Un idéal et un autre.

austylonoir

C'était une de ces nuits-là, de celles qui comptaient pour au moins mille et une réunies. Un sentiment l'avait attrapée violemment ; l'avait poussée à se jeter dans la brise amie, dont le souffle continu lui allait jusque dans l'en-dedans pour y caresser des souvenirs ancrés au plus certain de sa mémoire. La plage déserte la faisait poétique et sa nostalgie de toujours lui amenait des bribes de gens aux visages effacés ou parfois confondus, mais dont elle gardait une prise ferme sur toutes les émotions qu'ils avaient réveillé en elle, à l'instant où elle avait compris l'authentique maintenu en arrière des façades. Et tandis qu'elle se perdait dans le souvenir, ça lui faisait sur le visage son air tendre de rêveuse, dont toujours, on lui avait le reproche, comme s'agissant d'un mal qu'elle aurait été à commettre ; car n'étant pas comme les autres à regarder le monde des choses, mais perdue dans un imaginaire où parfois il faisait bon d'être, et où en d'autres circonstances au contraire, il s'y souffrait un mal solitaire dont il fallait s'accommoder, faute de pouvoir se fuir.

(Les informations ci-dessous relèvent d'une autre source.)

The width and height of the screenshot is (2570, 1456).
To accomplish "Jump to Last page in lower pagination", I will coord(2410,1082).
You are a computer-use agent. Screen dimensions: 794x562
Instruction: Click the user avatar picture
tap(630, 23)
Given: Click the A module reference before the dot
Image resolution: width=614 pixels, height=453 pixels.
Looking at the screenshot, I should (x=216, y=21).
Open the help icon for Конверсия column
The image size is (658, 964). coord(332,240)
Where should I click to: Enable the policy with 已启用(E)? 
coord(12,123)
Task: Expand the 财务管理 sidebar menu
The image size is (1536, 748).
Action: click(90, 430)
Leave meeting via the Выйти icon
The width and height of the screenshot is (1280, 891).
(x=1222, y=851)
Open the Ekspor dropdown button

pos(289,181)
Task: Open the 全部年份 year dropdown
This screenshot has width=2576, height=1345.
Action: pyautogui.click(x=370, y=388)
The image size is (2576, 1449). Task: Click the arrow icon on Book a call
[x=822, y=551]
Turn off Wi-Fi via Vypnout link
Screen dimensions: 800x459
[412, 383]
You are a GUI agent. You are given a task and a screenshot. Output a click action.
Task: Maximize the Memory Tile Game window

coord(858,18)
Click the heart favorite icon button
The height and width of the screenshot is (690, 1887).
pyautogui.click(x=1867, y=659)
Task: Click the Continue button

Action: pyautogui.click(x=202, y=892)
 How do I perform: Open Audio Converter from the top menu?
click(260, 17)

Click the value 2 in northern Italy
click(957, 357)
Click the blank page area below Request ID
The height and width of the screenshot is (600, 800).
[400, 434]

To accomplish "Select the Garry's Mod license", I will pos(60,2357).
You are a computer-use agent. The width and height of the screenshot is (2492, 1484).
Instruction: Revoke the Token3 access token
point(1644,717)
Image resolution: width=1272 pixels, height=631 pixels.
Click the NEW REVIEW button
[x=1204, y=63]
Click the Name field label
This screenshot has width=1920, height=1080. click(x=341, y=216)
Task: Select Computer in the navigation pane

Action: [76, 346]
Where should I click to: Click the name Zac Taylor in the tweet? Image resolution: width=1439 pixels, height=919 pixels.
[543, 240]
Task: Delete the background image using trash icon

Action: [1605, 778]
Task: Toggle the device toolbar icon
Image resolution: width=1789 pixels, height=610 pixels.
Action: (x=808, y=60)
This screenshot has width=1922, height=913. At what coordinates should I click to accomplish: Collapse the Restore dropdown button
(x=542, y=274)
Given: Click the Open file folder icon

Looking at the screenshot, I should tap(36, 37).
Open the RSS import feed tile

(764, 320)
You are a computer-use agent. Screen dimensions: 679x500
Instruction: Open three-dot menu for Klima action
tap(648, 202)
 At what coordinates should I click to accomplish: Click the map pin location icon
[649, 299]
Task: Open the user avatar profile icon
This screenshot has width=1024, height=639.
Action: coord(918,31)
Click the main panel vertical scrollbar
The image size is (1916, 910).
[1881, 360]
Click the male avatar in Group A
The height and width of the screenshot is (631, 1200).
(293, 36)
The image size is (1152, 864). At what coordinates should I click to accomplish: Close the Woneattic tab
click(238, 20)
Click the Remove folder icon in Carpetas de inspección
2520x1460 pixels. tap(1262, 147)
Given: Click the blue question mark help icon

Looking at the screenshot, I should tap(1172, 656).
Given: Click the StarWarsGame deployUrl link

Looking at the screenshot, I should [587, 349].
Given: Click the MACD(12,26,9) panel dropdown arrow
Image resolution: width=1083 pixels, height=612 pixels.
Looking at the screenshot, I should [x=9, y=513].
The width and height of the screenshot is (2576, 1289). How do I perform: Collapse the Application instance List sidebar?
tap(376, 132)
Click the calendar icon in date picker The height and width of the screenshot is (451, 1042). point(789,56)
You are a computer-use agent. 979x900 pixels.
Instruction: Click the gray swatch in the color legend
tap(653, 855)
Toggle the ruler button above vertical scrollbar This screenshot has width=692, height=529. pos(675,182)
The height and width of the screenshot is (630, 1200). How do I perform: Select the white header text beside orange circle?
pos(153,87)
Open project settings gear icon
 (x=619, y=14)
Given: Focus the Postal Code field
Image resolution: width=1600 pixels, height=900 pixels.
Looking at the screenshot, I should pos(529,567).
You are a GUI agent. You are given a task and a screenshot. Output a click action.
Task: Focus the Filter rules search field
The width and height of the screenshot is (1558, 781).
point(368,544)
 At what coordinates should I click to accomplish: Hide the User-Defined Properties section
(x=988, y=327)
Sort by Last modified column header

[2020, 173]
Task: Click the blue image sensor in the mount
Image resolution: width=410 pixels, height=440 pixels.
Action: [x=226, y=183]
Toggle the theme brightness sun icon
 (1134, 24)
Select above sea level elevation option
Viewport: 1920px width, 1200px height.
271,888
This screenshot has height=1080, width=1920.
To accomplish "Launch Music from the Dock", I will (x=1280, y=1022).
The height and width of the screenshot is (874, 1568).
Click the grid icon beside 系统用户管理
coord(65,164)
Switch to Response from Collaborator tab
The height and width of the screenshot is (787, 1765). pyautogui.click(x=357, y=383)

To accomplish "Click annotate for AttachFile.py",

Elle se demandait tout à coup où était arrivée cette amie, l'imaginant s'occuper de médecine dans un hôpital en province, et cette autre-là, probablement dans un doctorat... et d'autres encore, qui la faisait sourire un peu, et l'instant d'après, la ramenaient à elle. Ouais, elle se disait les mains dans les poches ; elle ... bah elle, elle avait renoncé à tout ces trucs sur un coup de folie. Ça avait était bête, vraiment, mais d'une seconde à celle qui avait suivi, elle s'était décidée : que ce n'était pas une vie pour elle.


Lorsqu'une décision était prise dans le langage de la raison, elle était facile à expliquer aux autre, voici ce que j'ai fait et voici pourquoi je l'ai fait. Mais quand il fallait expliquer l'émotion, et pire encore, la justifier aux gens de la raison, on s'y trouvait à court de mots. Il fallait alors s'arranger d'un faux motif, ou prétendre qu'on ne savait pas ce qu'on faisait. Or c'était là un horrible mensonge. La vérité était plutôt la suivante, c'était d'abord un sentiment, puis une intuition brusque, comparée aussitôt à la mémoire. En dernier lieu seulement parlait la raison corrompue de tout ce qui l'avait précédée, et à ce moment : à quoi bon la raison puisque tout avait déjà été décidé. Elle l'avait donc faite la folie : démissionner et prendre la route sur des économies de pauvre, chasser l'Est comme d'autres chassaient l'Ouest, remuer l'Italie, s'attarder aux Balkans, descendre en Grèce, naviguer en eaux turques et poursuivre encore et encore des destinations qu'elle n'atteindrait jamais que dans sa tête, entre un idéal et un autre.


Sa dernière goutte d'essence l'avait arrêtée devant l'immense baie, maintenue éclairée à la clarté des astres, dont la vue seule édifiait en elle, la fille heureuse et la mettait en même temps, comme au bord du sourire et des larmes. Et plus que tout ses autres traits, réellement, c'était ça la beauté qui la faisait unique, pour peu qu'elle fût décelée, et c'était là tout un travail.


Quand on possédait une si fine connaissance de soi-même, de ses sentiments surtout, et parce qu'elle le possédait à un degré affreusement précis et inégalé, elle savait que jamais personne ne la saisirait autant qu'elle-même pouvait se comprendre. À l'exception peut-être de ses semblables ; ceux qui s'étaient fait de leur fort intérieur, un monde, et n'émergeaient dans la réalité physique qu'à l'occasion, à la façon sporadique des moines et des ermites, seulement pour regarder une fois de plus dans le cœur des hommes.